I've been trying to troubleshoot/tune around a problem I have been
experiencing where if the NFS server is under heavy write load (the
disks are saturated), client side NFS performance drops to nearly 0.
As soon as the load is lifted so that there is no significant IO wait
time on the server, the clients start acting responsively again.
Server setup:
Fedora 9 kernel 2.6.27.15-78.2.23.fc9.x86_64
NFS tuning - none
Disk system - 230GB SATA RAID1 array on a basic AACRAID adapter
Dual XEONs, 8GB RAM
Network GigE
Client setup:
Fedora 10 kernel 2.6.27.19-170.2.35.fc10.x86_64
NFS tuning - none
Network GigE
Things I have tried:
I have tried playing with the disk scheduler, switching to deadline
from cfq = no difference.
I have tried playing with rsize/wsize settings on the client = no difference.
Steps to reproduce:
1. Write a big file to the same partition that is exported on the server:
dd if=/dev/zero of=/opt/export/bigfile bs=1M count=5000 conv=fdatasync
2. Write a small file to the same partition from the client:
dd if=/dev/zero of=/opt/export/bigfile bs=16k count=8 conf=fdatasync
I am seeing slightly less than 2kBps (yes, 1000-2000 bytes per second)
from the client while this is happening.
It really looks like the nfs daemons on the server just get no
priority when compared to the local process.
Any ideas? This is something I have noticed for quite some time.

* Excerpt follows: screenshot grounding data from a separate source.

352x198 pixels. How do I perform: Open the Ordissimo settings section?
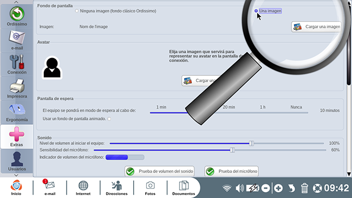coord(17,16)
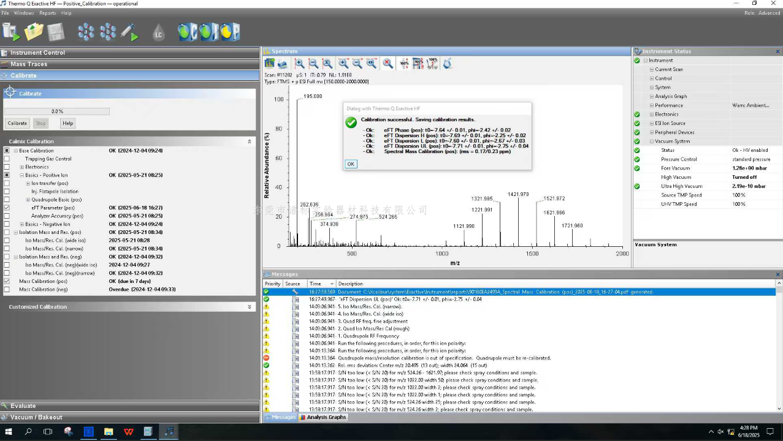Screen dimensions: 783x441
Task: Click the syringe pump start icon
Action: (130, 32)
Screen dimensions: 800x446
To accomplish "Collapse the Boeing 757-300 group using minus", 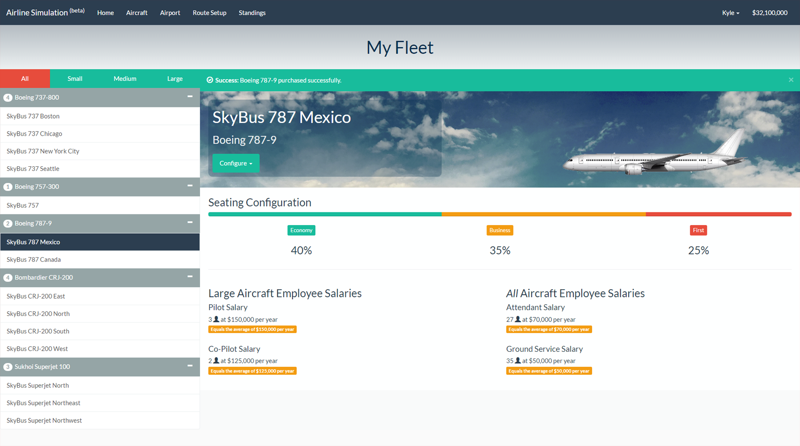I will click(x=190, y=186).
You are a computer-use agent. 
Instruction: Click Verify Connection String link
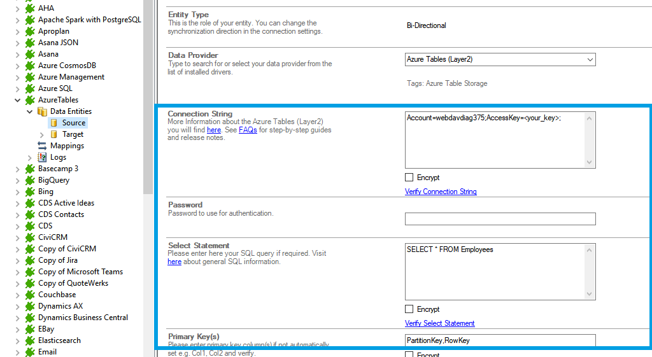coord(441,192)
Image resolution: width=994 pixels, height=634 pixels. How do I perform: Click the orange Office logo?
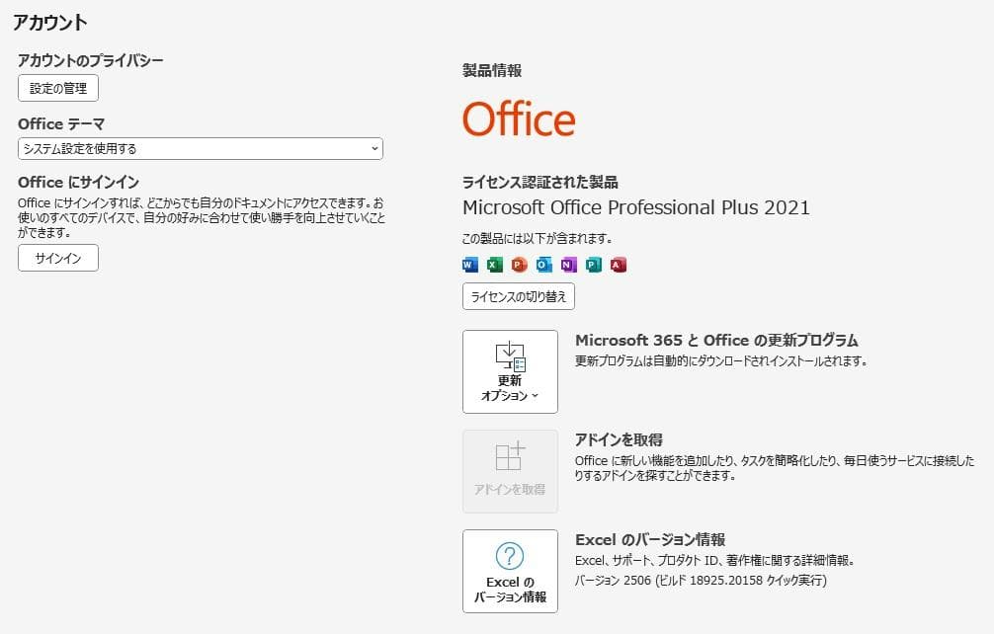(520, 119)
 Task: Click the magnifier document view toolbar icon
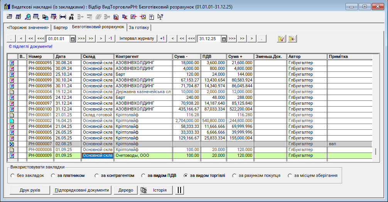pos(28,17)
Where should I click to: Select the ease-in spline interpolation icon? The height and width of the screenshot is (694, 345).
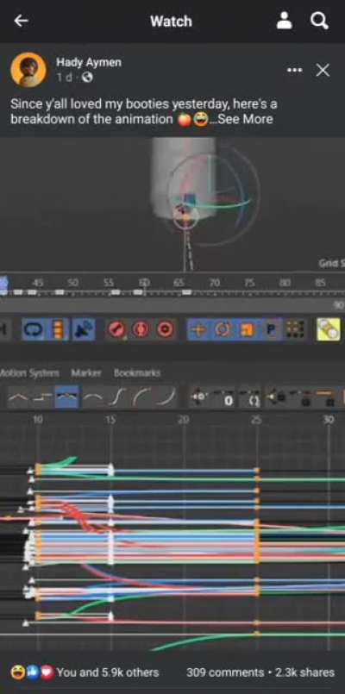168,397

Only thing I can think of trying is to upgrade the disk array so that
the disks are no longer a bottleneck.
-Dave
On Fri, Mar 13, 2009 at 3:29 PM, Trond Myklebust
<[email protected]> wrote:
> On Fri, 2009-03-13 at 14:59 -0700, David Rees wrote:
>> And the activity around the time I am reproducing the slowdown:
>>
>> Server nfs v3:
>> null ? ? ? ? getattr ? ? ?setattr ? ? ?lookup ? ? ? access ? ? ? readlink
>> 0 ? ? ? ? 0% 3503 ? ? 75% 7 ? ? ? ? 0% 31 ? ? ? ?0% 1027 ? ? 22% 0 ? ? ? ? 0%
>> read ? ? ? ? write ? ? ? ?create ? ? ? mkdir ? ? ? ?symlink ? ? ?mknod
>> 9 ? ? ? ? 0% 50 ? ? ? ?1% 6 ? ? ? ? 0% 0 ? ? ? ? 0% 0 ? ? ? ? 0% 0 ? ? ? ? 0%
>> remove ? ? ? rmdir ? ? ? ?rename ? ? ? link ? ? ? ? readdir ? ? ?readdirplus
>> 2 ? ? ? ? 0% 0 ? ? ? ? 0% 2 ? ? ? ? 0% 0 ? ? ? ? 0% 0 ? ? ? ? 0% 0 ? ? ? ? 0%
>> fsstat ? ? ? fsinfo ? ? ? pathconf ? ? commit
>> 0 ? ? ? ? 0% 0 ? ? ? ? 0% 0 ? ? ? ? 0% 13 ? ? ? ?0%
>
> Is this the result of only doing 2 'dd' copies? That's a lot of GETATTR
> calls for that kind of workload...
No - the client that I have been duplicating this from is also my
desktop and the NFS server hosts my home directory and it was active
during the test.
That's where the extreme slowdown in NFS performance affects me the
most. When then heavy IO on the server is going on (even just a
single process writing as fast as it can), my applications (Firefox,
Thunderbird, Gnome Terminals, just about anything that accesses the
NFS mount) will basically lock up and go totally unresponsive while
they wait for the NFS server to respond. They will sit unresponsive
for minutes at a time and are unusable until the heavy IO stops on the
server.
I do software development from this machine and I have timed one of my
project builds with and without the heavy IO on the NFS server - a
build that normally takes about 20 seconds will take 5 minutes to
complete (it does read/write a lot of small files).
-Dave
On Fri, 2009-03-13 at 14:32 -0700, David Rees wrote:
> On Fri, Mar 13, 2009 at 2:10 PM, Trond Myklebust
> <[email protected]> wrote:
> > On Fri, 2009-03-13 at 13:36 -0700, David Rees wrote:
> >> Steps to reproduce:
> >>
> >> 1. Write a big file to the same partition that is exported on the server:
> >> dd if=/dev/zero of=/opt/export/bigfile bs=1M count=5000 conv=fdatasync
> >> 2. Write a small file to the same partition from the client:
> >> dd if=/dev/zero of=/opt/export/bigfile bs=16k count=8 conf=fdatasync
> >
> > You don't need conv=fdatasync when writing to NFS. The close-to-open
> > cache consistency automatically guarantees fdatasync on close().
>
> Yeah, I didn't think I did, but I added it for good measure since I
> needed it to simulate load directly on the server. It doesn't seem to
> affect the numbers significantly either way.
>
> >> I am seeing slightly less than 2kBps (yes, 1000-2000 bytes per second)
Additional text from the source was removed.